One of the great threats to financial freedom is debt. It handcuffs the young, increasing stresses that come naturally from beginning careers and building families. It burdens those in their greatest earning years, eliminating desirable options from life’s choices. It prevents seniors from pursuing the dreams and passions they envisioned over the years.

One of the better questions we can learn to ask concerning major purchases is, “Can I (we) afford the payment?” If we learn early how to ask this question, establishing our own parameters of affordability, we can avoid the adverse consequences from some questionable decisions. Unfortunately, “I can afford the payment” is a double edged sword that must be used carefully.

Improperly framed, this question may lead us into building debt burdens and encountering financial pressure we never wanted. If the question of affordability is asked with the motivation to justify a purchase, we may easily respond positively when the better choice would be to say, “NO!”

We can prevent the loss of financial freedom 1) by understanding and rejecting our penchant to justifying our preconceived conclusions AND 2) by identifying some of the financial land mines that typically cause problems. We have already touched on the former and we will now examine just four financial land mines that unquestionably threaten our financial freedom.

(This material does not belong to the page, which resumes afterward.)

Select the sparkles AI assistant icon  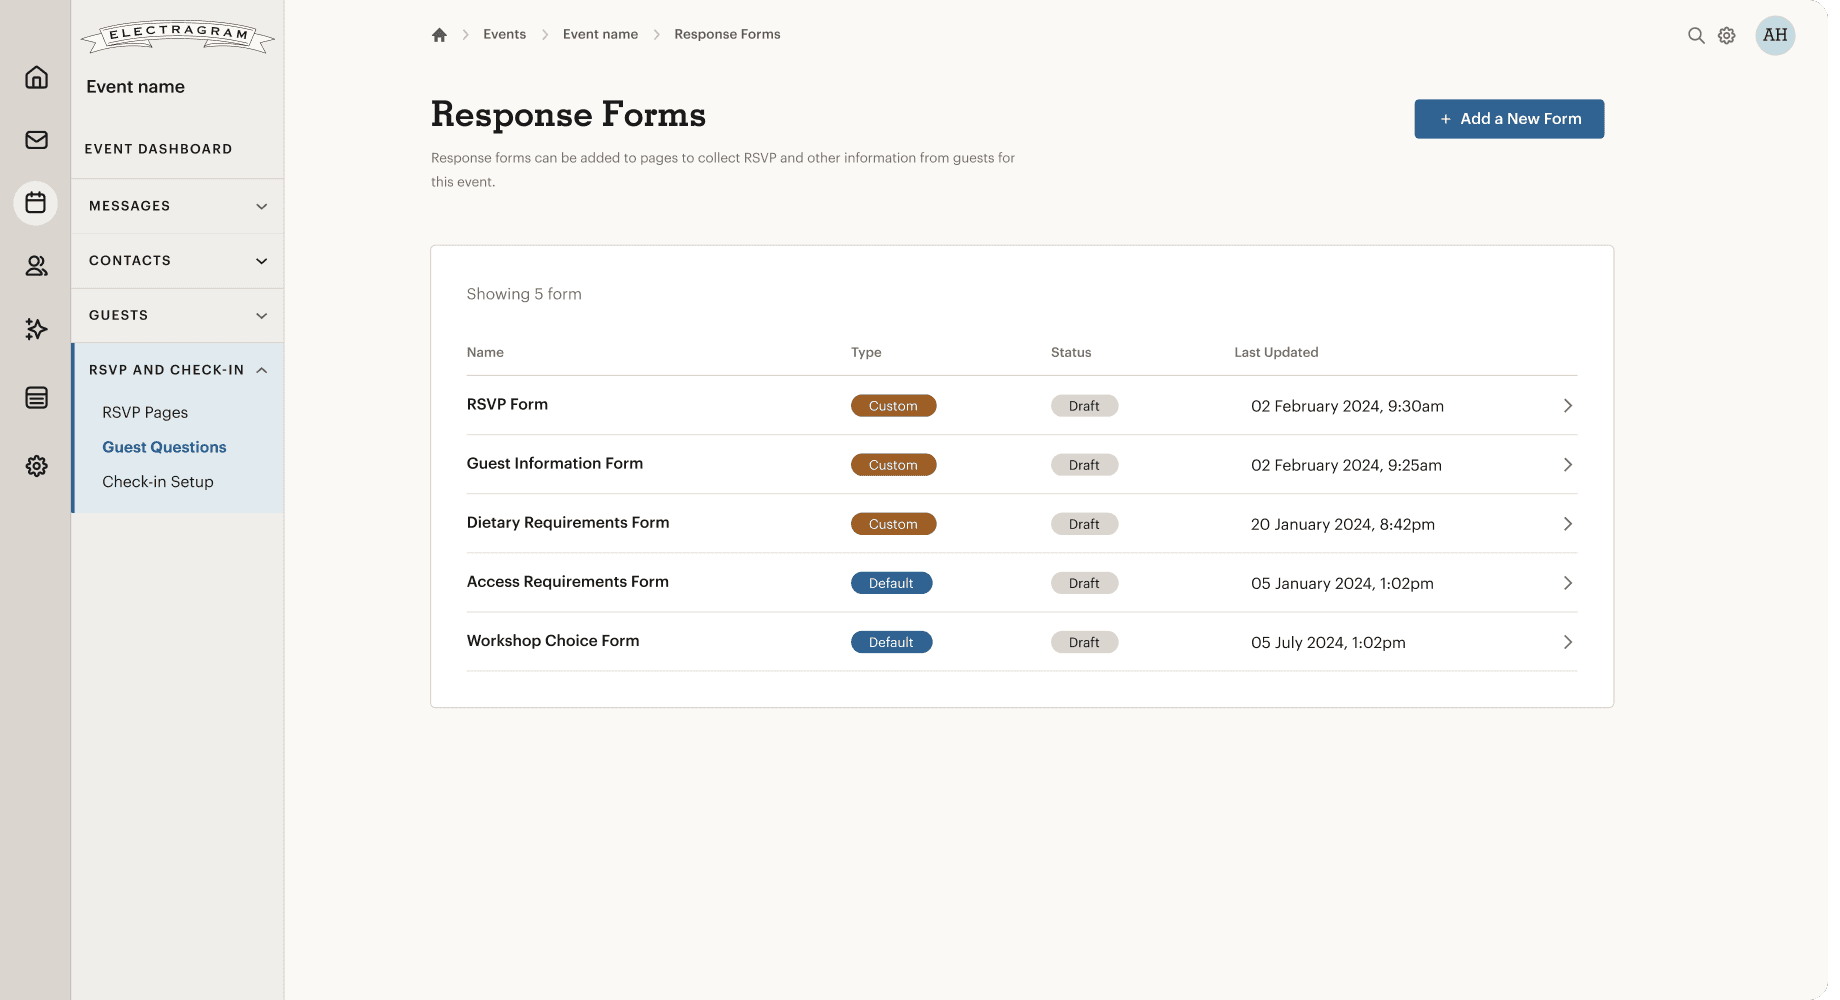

The first land mine to avoid is building student debt. This issue received significant focus in the recent past. Lately it has faded from view. Student loan interest rates nearing historic lows ( and the growing pressure for forgiving student loans ( helps cultivate a “Why worry?” attitude. The wise choice is not to fall into the trap of indifference. Student debt severely restricts financial freedom in the early career and family years, because monthly debt payments begin shortly after the cap and gown are folded away.

A second land mine to avoid is affluence creep. This pothole is illustrated by the urge to purchase a larger, more well-appointed home than is needed with less than a 20% down payment. We may well conclude, “We can afford the payment” of the nicer house in the upscale neighborhood, but the higher payment and lower equity mean the interest expense is greater. The risks of this decision are normally greater than the rewards offered.

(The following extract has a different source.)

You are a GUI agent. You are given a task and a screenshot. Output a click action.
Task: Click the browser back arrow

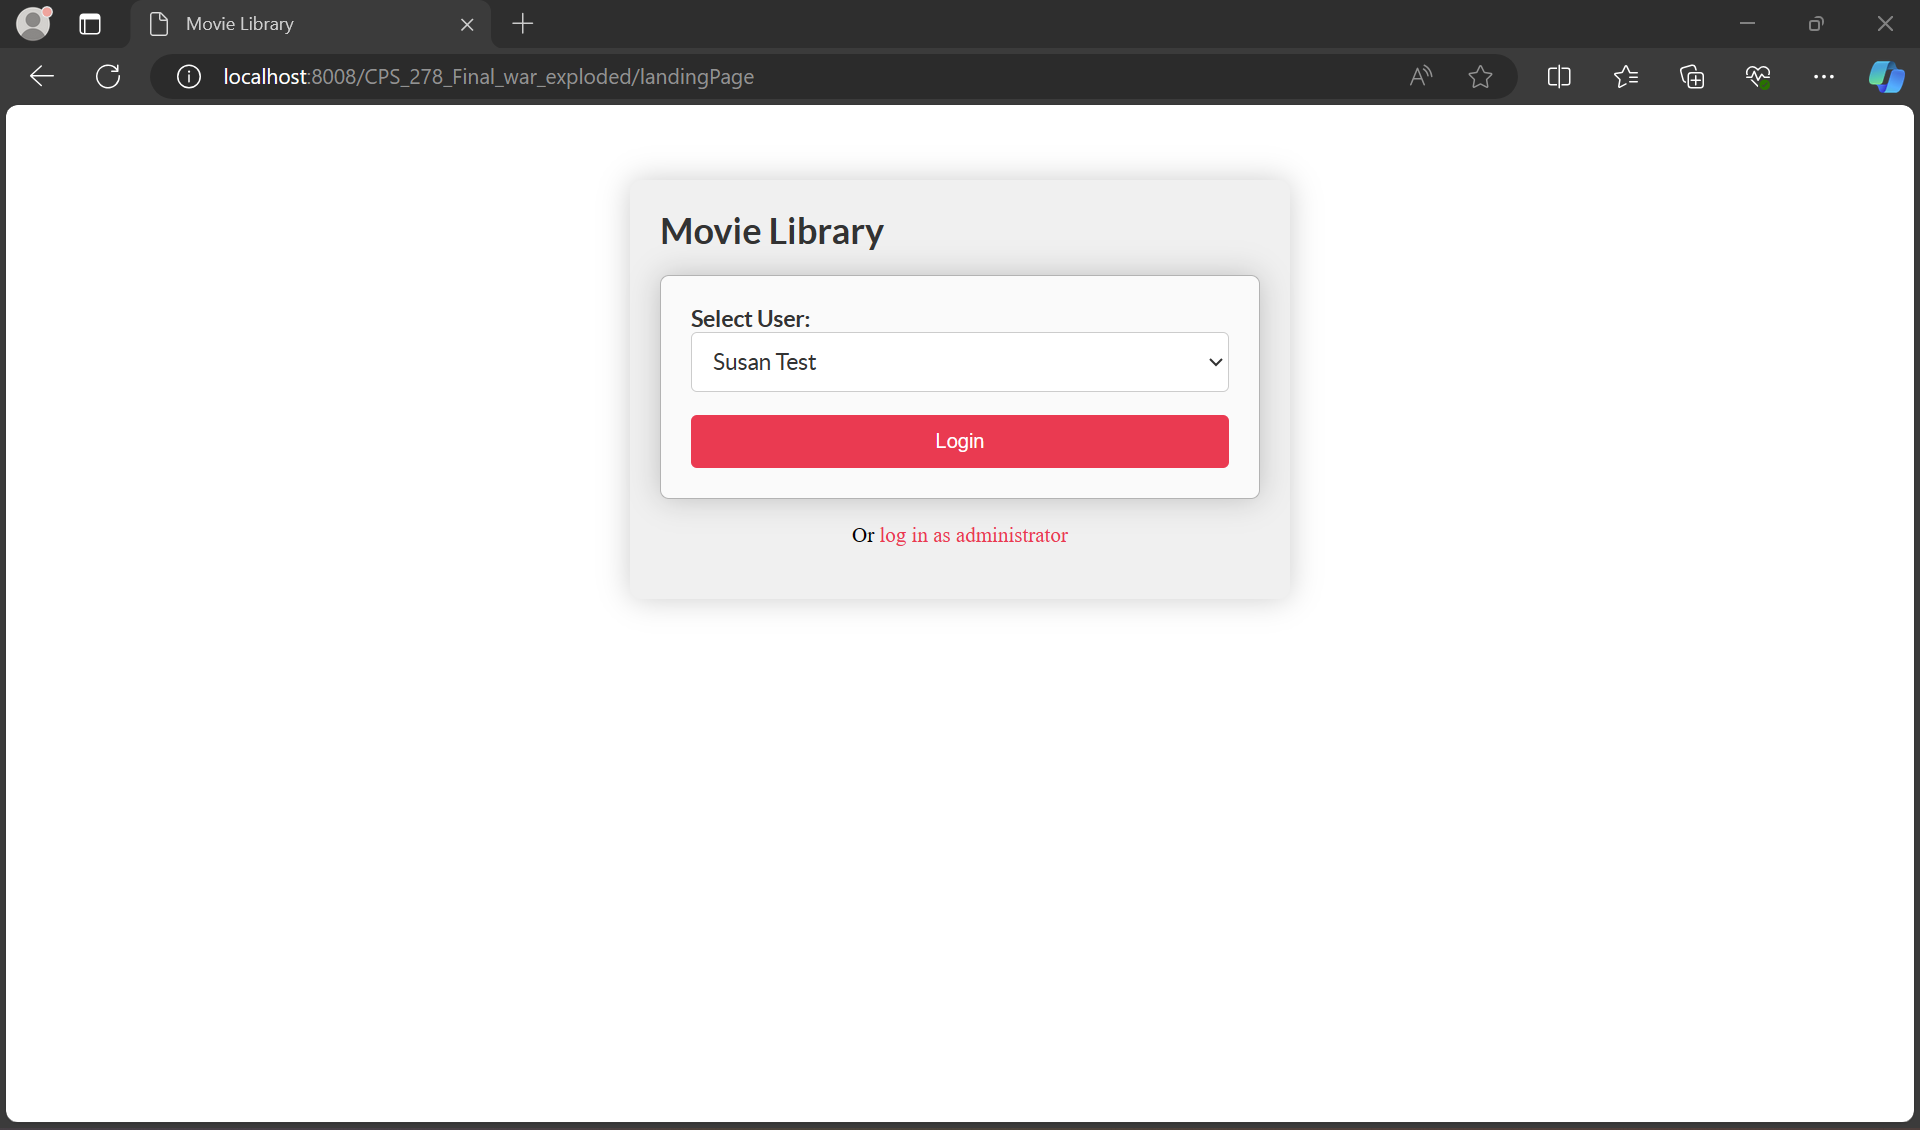(41, 76)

Creeping affluence also creates a third land mine, the urge to purchase a new car when a well maintained pre-owned vehicle would increase affordability and be equally serviceable. Salespeople are trained to “up sell” customers to a vehicle that is newer and has more options. This is not sinister. It is normally because the new car, the more expensive car, has a greater profit margin. The higher priced car may offer a payment that one can afford. However, the question now should be, “How much can we save each month with a lower payment?” The savings from a lower payment may enable someone to purchase the next auto with cash, resulting in even greater financial freedom.

The fourth (and final for this post) land mine to be avoided is the temptation to purchase anything on credit, because “We can afford the payment!” We are tempted to buy the nicer birthday present, give the kids something everyone else has, take the vacation we cannot afford, and much more because payments seem so easy. Unfortunately, without realizing the growth of the payments, we soon find ourselves unable to make all the various payments on schedule. Agreeing to purchases based upon the ability to make payments moves us, almost imperceptibly, from financial freedom to financial hardship.